#### [SOAL LATIHAN]
Lanjutkan tulisan di bawah tentang kewajiban dalam ibadah qurban, mulai setelah kalimat terakhir yang ditampilkan.

#### [KUTIPAN HALAMAN]
DIOLUHTAN. Dalam hidup ini kita mengenal konsep kewajiban dan hak. Bahkan Islam telah
mengajarkan aturan ini sejak lama. Termasuk dalam hal ibadah qurban, ada
beberapa kewajiban yang harus ditunaikan. Apakah itu?
Kewajiban
pertama, untuk orang yang akan berqurban, apabila telah
masuk sepuluh hari awal dari bulan Dzulhijjah, tidak boleh mengambil sedikitpun
dari rambut dan kulitnya.
Dalilnya
adalah hadits Ummi Salamah yang diriwayatkan oleh Imam Muslim (1977) bahwa
Rasulullah saw. bersabda : “Apabila
telah masuk sepuluh hari (awal bulan Dzulhijjah) dan salah seorang dari kalian
ingin berqurban, maka janganlah dia menyentuh sesuatupun dari rambut dan kulitnya.”
Dan dalam riwayat lain: “Jangan mengambil sesuatupun dari rambut dan kukunya
sampai disembelih qurbannya.”

#### [DAFTAR CATATAN]
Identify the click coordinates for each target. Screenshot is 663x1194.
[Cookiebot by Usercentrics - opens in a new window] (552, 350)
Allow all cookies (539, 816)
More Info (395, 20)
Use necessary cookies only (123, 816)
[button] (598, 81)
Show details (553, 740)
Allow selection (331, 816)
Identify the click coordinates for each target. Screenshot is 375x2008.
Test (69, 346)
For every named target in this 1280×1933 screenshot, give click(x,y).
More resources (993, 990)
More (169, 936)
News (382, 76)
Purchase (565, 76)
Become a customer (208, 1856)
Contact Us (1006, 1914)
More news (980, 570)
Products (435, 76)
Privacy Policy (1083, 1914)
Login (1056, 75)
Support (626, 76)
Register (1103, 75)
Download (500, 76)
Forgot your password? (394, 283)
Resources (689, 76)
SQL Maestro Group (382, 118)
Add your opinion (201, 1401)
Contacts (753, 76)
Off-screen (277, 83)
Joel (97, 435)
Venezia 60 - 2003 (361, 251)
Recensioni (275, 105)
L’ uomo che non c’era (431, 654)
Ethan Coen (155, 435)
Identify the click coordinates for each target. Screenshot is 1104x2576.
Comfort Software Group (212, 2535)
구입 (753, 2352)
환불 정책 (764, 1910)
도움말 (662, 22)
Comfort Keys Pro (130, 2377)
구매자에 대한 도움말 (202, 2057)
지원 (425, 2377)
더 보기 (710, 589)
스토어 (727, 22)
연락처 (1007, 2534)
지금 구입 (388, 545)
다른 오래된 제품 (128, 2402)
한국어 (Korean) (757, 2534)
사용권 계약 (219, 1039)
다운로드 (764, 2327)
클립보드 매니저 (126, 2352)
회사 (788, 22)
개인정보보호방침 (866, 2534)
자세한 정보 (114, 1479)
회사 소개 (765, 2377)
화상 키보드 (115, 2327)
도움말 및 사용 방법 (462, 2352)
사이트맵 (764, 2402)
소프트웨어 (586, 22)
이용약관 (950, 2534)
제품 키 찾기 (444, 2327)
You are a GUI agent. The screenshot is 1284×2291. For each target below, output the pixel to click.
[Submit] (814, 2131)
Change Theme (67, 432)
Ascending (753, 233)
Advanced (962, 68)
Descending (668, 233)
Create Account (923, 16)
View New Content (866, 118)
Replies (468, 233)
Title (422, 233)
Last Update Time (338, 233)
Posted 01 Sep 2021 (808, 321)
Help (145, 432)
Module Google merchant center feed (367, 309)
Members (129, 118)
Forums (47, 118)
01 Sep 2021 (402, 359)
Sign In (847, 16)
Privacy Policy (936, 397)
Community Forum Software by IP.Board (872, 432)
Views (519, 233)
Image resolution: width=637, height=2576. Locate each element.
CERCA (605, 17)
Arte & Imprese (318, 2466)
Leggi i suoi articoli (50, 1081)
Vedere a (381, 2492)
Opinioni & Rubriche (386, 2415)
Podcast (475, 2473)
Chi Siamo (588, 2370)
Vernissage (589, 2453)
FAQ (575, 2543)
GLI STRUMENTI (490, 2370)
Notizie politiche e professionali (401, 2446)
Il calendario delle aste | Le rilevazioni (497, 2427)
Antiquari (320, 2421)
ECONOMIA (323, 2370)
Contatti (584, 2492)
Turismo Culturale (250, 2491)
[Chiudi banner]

#### [JAWABAN LATIHAN]
Syaikh
Abdul Aziz bin Bazz rohimahulloh berkata: “Tidak disebutkan dalam
hadits ini lafadz: dan orang yang diniatkan untuknya qurban tersebut.”
Tambahan
lafadz seperti ini adalah tambahan dari sebagian ahli fiqh atau sebagian ulama.
Yang benar adalah hanya orang yang berqurban sajalah yang tidak boleh mengambil
(rambut dan kulitnya) sampai menyembelih qurbannya. Adapun orang yang diniatkan
untuknya qurban tersebut seperti istri dan anak-anaknya, maka tidak berdosa
apabila melakukan hal tersebut, karena kepala keluarga dialah yang mengeluarkan
harta untuk berqurban, inilah pendapat yang benar. (Majmu’ Fatawa Syaikh bin
Bazz: 25/242).
Adapun
syaikhuna Yahya hafidzohulloh berpendapat bahwa larangan tersebut mencakup
istri, anak-anak beserta seluruh anggota keluarga, dan siapa saja yang
diniatkan pahala qurban untuknya. Beliau membawakan perkataan para ulama yang
berpendapat seperti ini (lihat At-Tajliyah:41).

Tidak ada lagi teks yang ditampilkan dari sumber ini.